Marsh Sandpipers can be confused with the Common Greenshank, T. nebularia, especially in flight, when the long white back and rump with pale tail are similar. The wing beats are however faster than the Greenshank. On land the Marsh Sandpiper is daintier and the bill a lot more slender and needle-like. The bill of the Common Greenshank is slightly up-turned.

Where does it live?

The Marsh Sandpiper is common across the far north of Australia though more scattered on other coastal areas and sparse inland. Breeding occurs from east Europe to east Siberia. In the non-breeding period they also occur throughout southern Africa, the Indian subcontinent, southern Indochina, Borneo and Sumatra and New Guinea.


Marsh Sandpipers are commonly seen singly, or in small to large flocks in fresh or brackish (slightly salty) wetlands such as rivers, water meadows, sewage farms, drains, lagoons and swamps.

Seasonal movements: 

The Marsh Sandpiper is a migratory species, breeding in eastern Europe, southern Siberia and northern China, then moving southwards from Africa and across southern Asia to Australia. It is a summer migrant to Australia, from about August to April.

What does it do?

Marsh Sandpipers eat aquatic insects, larvae, molluscs and crustaceans. They feed by wading briskly in shallow water, pecking from the surface or sometimes sweeping the bill from side to side. They may wade deeper and feel for prey.

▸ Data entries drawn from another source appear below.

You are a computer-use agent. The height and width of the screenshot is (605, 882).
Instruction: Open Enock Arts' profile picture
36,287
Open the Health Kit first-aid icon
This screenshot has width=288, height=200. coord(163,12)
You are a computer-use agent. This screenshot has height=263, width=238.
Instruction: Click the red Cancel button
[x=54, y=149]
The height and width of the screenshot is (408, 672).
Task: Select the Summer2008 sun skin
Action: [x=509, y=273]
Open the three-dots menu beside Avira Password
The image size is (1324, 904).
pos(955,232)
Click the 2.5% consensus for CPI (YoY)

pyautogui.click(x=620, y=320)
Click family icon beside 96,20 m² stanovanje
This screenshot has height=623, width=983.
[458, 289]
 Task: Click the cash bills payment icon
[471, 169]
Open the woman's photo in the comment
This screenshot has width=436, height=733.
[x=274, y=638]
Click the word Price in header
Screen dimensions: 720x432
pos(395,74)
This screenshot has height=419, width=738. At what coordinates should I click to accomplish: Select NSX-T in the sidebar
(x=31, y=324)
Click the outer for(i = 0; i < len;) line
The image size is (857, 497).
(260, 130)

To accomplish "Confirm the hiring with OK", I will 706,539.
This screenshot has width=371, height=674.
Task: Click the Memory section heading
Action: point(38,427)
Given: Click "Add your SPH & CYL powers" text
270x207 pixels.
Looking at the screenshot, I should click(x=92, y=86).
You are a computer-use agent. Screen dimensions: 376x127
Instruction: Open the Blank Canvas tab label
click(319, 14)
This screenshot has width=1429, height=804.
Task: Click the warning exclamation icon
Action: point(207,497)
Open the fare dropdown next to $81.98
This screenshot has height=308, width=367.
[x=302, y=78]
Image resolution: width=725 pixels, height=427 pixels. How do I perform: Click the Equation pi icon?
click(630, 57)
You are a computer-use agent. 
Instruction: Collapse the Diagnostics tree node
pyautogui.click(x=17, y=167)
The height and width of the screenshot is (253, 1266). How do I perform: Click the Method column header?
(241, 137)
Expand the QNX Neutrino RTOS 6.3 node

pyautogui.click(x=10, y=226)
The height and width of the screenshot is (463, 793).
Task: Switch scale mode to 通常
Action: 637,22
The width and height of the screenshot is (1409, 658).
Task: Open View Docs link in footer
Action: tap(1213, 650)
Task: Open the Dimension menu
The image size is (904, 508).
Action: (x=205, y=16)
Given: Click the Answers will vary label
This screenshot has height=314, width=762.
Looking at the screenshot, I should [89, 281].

Marsh Sandpipers breed in marshland in eastern Europe, south west Siberia, Mongolia and north China. They breed in scattered single pairs or loose colonies. Both parents share incubation and care of the young. The nest is a shallow scrape, lined with grass, in short vegetation.

Living with us

Threats on the East Asian-Australasian Flyway (the migration route to Australia) include economic and social pressures such as wetland destruction and change, pollution and hunting.